Menanggapi hal itu, pemerhati pendidikan Alvyman Hulu, S.Pd., menilai pernyataan Kepala SPPG Alasa dan Kepala Sekolah patut dicurigai mengarah pada win-win solution yang justru hanya menguntungkan kedua pihak.
“Ini sangat memprihatinkan. Kedua pihak hanya mengatakan masalah selesai, tapi tidak menjelaskan bagaimana proses penyelesaiannya. Apakah MBG disalurkan kembali kepada siswa? Apakah ada penggantian? Atau tidak ada sama sekali? Ini wajib dijelaskan ke publik,” tegas Alvyman, Sabtu, 28 Februari 2026.
Ia menambahkan, pihak yang dirugikan dalam persoalan ini adalah siswa-siswi SMP Negeri 1 Alasa, bukan kepala sekolah atau pihak SPPG.
“Saya menduga kepala sekolah justru terlibat menghilangkan hak anak didiknya sendiri.

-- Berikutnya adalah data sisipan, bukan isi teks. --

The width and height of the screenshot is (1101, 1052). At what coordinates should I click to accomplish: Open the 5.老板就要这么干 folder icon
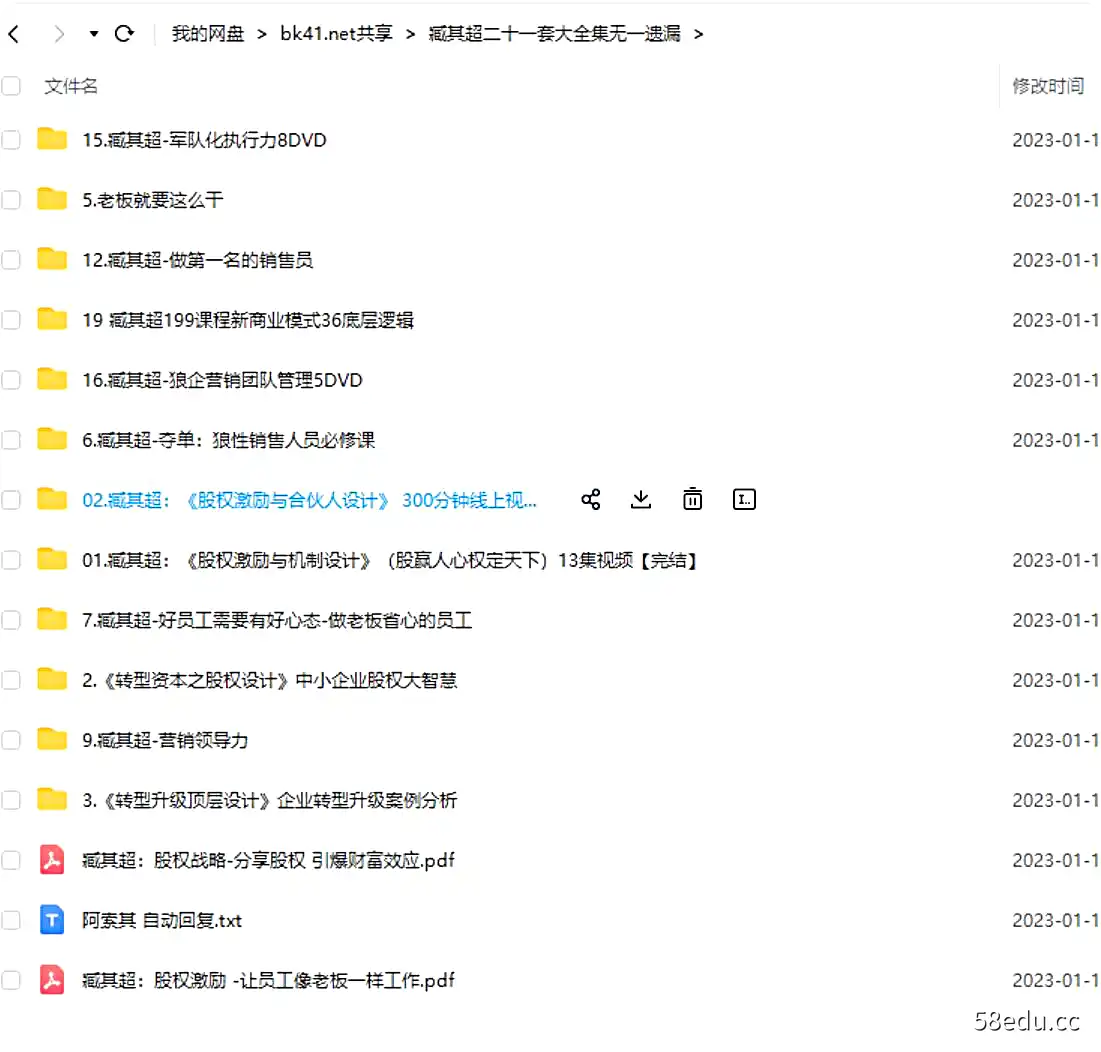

Seharusnya kepala sekolah mengajukan keberatan keras karena siswanya dirugikan, bukan malah terkesan membela pihak SPPG. Ini sangat janggal,” lanjutnya dengan nada kesal.
Menurut Alvyman, pernyataan Korwil SPPG Kabupaten Nias Utara yang menyebutkan bahwa persoalan masih menunggu tindak lanjut pimpinan menunjukkan bahwa sebenarnya belum ada penyelesaian final.
“Kalau begitu, mengapa pihak SPPG Alasa dan kepala sekolah menyatakan masalah sudah selesai? Ada apa? Ini harus ditindaklanjuti serius. Kepala SMP Negeri 1 Alasa juga perlu dievaluasi oleh Pemerintah Daerah Kabupaten Nias Utara karena dinilai gagal menjaga hak siswa dan terindikasi menyampaikan informasi yang tidak sesuai fakta,” pungkas Alvyman.